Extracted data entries
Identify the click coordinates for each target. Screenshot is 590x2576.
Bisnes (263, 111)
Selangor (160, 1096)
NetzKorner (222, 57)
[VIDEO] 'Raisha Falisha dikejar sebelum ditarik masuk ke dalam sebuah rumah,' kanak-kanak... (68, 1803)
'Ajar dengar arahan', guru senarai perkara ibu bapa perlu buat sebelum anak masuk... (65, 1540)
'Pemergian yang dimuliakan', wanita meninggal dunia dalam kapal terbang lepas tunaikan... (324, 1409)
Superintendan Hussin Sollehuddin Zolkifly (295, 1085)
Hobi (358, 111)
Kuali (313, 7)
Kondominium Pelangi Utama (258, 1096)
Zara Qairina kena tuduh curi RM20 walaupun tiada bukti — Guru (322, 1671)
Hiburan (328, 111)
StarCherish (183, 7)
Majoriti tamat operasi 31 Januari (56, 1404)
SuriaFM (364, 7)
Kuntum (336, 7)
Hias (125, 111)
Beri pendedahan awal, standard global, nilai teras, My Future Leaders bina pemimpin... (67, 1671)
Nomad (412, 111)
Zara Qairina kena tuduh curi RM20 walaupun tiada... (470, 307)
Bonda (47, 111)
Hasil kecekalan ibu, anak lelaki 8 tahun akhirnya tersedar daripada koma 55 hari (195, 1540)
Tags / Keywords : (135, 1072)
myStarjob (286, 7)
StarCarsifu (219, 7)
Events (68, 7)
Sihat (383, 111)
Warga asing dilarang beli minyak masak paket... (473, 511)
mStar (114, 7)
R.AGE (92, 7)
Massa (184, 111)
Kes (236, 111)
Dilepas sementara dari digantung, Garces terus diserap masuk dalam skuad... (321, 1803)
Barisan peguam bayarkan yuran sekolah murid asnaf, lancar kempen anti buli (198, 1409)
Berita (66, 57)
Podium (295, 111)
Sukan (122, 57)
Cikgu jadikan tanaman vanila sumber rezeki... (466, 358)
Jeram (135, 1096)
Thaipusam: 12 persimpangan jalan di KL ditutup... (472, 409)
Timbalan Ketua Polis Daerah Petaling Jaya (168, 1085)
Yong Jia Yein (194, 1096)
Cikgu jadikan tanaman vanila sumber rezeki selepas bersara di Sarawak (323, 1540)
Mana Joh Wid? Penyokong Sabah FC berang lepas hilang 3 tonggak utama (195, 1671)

● **What the task requires**
Your task for the entries above: copy exactly the span starting with the line with "Zara Qairina kena tuduh curi RM20 walaupun tiada bukti" and going on through the line with "Thaipusam: 12 persimpangan", both lines included, and nothing else.

● **Output for this task**
Zara Qairina kena tuduh curi RM20 walaupun tiada bukti — Guru (322, 1671)
Hiburan (328, 111)
StarCherish (183, 7)
Majoriti tamat operasi 31 Januari (56, 1404)
SuriaFM (364, 7)
Kuntum (336, 7)
Hias (125, 111)
Beri pendedahan awal, standard global, nilai teras, My Future Leaders bina pemimpin... (67, 1671)
Nomad (412, 111)
Zara Qairina kena tuduh curi RM20 walaupun tiada... (470, 307)
Bonda (47, 111)
Hasil kecekalan ibu, anak lelaki 8 tahun akhirnya tersedar daripada koma 55 hari (195, 1540)
Tags / Keywords : (135, 1072)
myStarjob (286, 7)
StarCarsifu (219, 7)
Events (68, 7)
Sihat (383, 111)
Warga asing dilarang beli minyak masak paket... (473, 511)
mStar (114, 7)
R.AGE (92, 7)
Massa (184, 111)
Kes (236, 111)
Dilepas sementara dari digantung, Garces terus diserap masuk dalam skuad... (321, 1803)
Barisan peguam bayarkan yuran sekolah murid asnaf, lancar kempen anti buli (198, 1409)
Berita (66, 57)
Podium (295, 111)
Sukan (122, 57)
Cikgu jadikan tanaman vanila sumber rezeki... (466, 358)
Jeram (135, 1096)
Thaipusam: 12 persimpangan jalan di KL ditutup... (472, 409)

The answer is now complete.